Easter simnel cake
- 175g butter, softened, plus extra for greasing.
- 175g dark brown soft sugar
- 3 eggs
- 175g self-raising flour
- 2tsp mixed spice
- 1tsp ground ginger
- 25g ground almonds
- 90g cherries, washed and dried, then quartered
- 90g stem ginger, finely chopped
- 90g sultanas
- 90g dried apricots, roughly chopped
- 90g dried cranberries
- 1kg natural marzipan
- 3 tbsp apricot jam, warmed
Preheat the oven to 170C/150 Fan/Gas 3. Grease and line the base and sides of a 20cm round, deep cake tin.
Beat the butter and sugar until fluffy and light. Beat the eggs in, one at a time, then fold in the flour, spices, almonds, cherries, ginger and dried fruit. Spoon half the mixture into the prepared tin and level the surface.
On a surface dusted with icing sugar, roll the marzipan out to 3mm thick, then cut out a circle a fraction smaller than the inside of the tin. Place on top of the cake mixture, spoon over the remaining mixture, then level the surface.
Bake for 1hr 45mins – 2 hrs or until golden-brown, risen and firm in the middle – a skewer inserted into the centre should come out clean.
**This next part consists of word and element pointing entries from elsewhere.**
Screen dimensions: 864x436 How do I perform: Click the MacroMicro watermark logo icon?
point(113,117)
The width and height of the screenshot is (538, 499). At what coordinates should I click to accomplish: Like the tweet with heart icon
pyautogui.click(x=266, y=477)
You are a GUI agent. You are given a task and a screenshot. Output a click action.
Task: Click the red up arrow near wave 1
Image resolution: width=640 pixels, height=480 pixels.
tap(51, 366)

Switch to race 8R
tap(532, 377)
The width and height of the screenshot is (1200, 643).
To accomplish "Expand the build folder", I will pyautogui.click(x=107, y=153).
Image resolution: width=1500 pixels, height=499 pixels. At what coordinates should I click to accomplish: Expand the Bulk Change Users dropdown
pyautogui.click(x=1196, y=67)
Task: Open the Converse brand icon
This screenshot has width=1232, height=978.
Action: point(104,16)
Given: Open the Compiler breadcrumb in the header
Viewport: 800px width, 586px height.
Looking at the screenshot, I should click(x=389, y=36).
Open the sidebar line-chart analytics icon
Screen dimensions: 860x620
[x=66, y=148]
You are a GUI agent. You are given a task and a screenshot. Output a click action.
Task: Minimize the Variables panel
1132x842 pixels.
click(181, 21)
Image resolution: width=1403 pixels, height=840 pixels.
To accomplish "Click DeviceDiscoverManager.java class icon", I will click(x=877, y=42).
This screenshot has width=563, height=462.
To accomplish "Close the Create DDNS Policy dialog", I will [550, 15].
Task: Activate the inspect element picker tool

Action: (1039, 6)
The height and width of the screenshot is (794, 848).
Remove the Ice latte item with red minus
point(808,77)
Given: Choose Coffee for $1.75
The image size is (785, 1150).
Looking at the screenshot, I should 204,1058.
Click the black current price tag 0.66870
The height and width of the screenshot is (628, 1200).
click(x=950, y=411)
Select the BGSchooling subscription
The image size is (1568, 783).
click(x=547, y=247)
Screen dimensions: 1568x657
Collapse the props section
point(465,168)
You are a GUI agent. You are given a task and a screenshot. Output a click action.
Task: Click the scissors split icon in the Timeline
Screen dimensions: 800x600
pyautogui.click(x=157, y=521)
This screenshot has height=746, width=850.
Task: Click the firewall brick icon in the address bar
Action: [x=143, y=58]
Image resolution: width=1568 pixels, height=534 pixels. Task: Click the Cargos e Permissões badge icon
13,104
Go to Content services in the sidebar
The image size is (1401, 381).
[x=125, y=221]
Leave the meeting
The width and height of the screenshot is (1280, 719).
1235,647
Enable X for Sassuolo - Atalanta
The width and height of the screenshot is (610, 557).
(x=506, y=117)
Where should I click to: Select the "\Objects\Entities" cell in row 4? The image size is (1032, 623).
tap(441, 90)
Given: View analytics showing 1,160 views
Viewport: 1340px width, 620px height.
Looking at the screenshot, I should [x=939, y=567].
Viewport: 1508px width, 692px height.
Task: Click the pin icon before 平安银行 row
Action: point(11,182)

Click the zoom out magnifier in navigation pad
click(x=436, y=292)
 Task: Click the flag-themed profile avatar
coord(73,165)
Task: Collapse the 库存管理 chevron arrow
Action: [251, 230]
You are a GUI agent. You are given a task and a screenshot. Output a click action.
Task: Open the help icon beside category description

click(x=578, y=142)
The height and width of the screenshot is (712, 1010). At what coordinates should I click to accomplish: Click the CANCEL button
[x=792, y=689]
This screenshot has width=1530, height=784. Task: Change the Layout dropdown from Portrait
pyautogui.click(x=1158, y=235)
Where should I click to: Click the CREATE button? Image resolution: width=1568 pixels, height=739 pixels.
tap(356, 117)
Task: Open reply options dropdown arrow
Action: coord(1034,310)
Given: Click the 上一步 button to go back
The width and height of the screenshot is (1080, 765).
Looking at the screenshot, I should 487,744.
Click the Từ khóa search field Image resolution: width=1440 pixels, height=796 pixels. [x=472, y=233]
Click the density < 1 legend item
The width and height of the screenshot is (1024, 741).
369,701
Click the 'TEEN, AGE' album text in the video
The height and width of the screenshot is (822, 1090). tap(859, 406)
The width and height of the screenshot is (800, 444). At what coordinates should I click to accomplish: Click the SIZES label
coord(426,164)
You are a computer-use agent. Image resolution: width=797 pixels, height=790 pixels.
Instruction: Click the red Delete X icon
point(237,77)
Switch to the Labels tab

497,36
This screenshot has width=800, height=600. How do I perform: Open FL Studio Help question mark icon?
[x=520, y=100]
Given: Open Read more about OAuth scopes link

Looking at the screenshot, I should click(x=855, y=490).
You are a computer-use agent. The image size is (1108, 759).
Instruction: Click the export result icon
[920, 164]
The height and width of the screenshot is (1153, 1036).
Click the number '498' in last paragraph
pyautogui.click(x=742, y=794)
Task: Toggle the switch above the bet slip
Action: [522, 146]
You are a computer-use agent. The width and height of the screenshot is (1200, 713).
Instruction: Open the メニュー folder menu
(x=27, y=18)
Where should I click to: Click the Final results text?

If the top is getting too dark, cover with a circle of baking paper.
Leave the cake to cool in the tin for 10 mins before turning out onto a rack.
Roll the remaining marzipan out to 3mm, then cut out a circle the same size as the cake. Brush the cake with warmed apricot jam, then lay the marzipan on top.
Roll the remaining marzipan into 13 balls and arrange evenly around the edge of the cake. Place under a hot grill or glaze with a blowtorch until the tops are just golden.